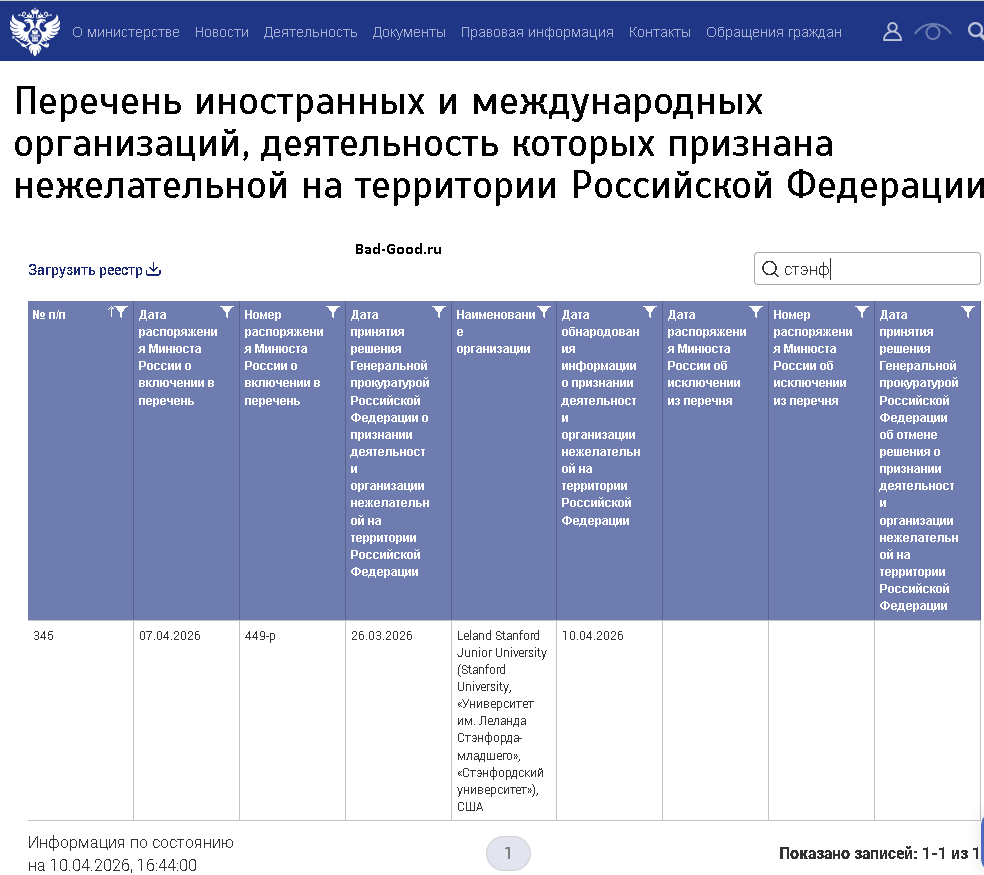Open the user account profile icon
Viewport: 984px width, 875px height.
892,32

****************************************

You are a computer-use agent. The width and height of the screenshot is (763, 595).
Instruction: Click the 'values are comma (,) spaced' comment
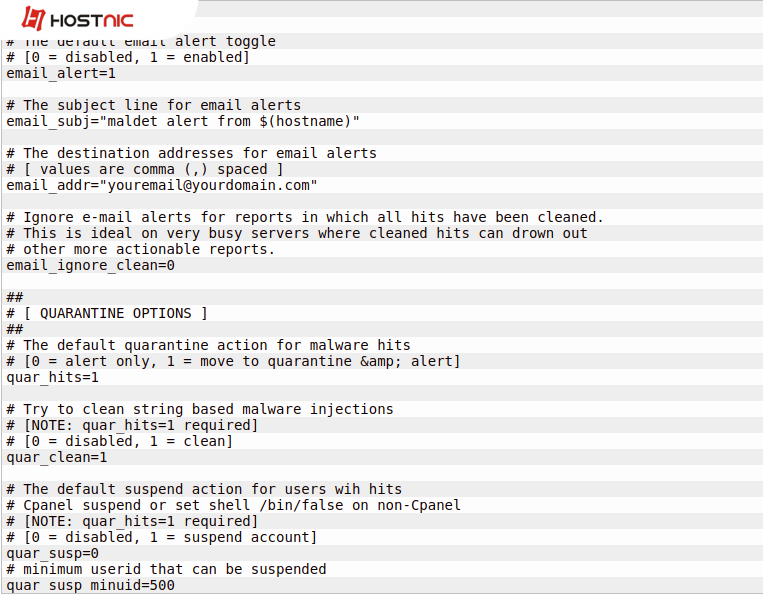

****************************************

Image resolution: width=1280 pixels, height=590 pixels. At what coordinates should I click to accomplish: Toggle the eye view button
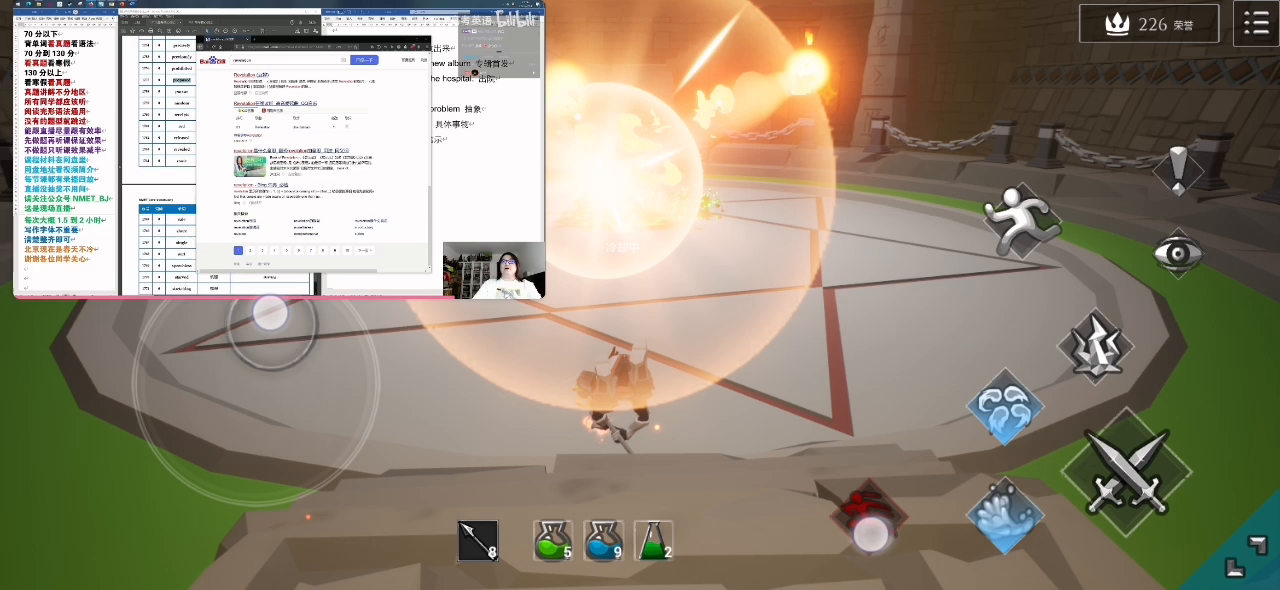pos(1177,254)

****************************************

■ **PROBLEM DESCRIPTION**
Using the records above, write out exactly the lines between the one holding "You are a computer-use" and the one holding "Instruction: Click the", inclusive; leave everything else out.

■ **SOLUTION FOR THIS EXERCISE**
You are a computer-use agent. The width and height of the screenshot is (763, 595).
Instruction: Click the 'values are comma (,) spaced' comment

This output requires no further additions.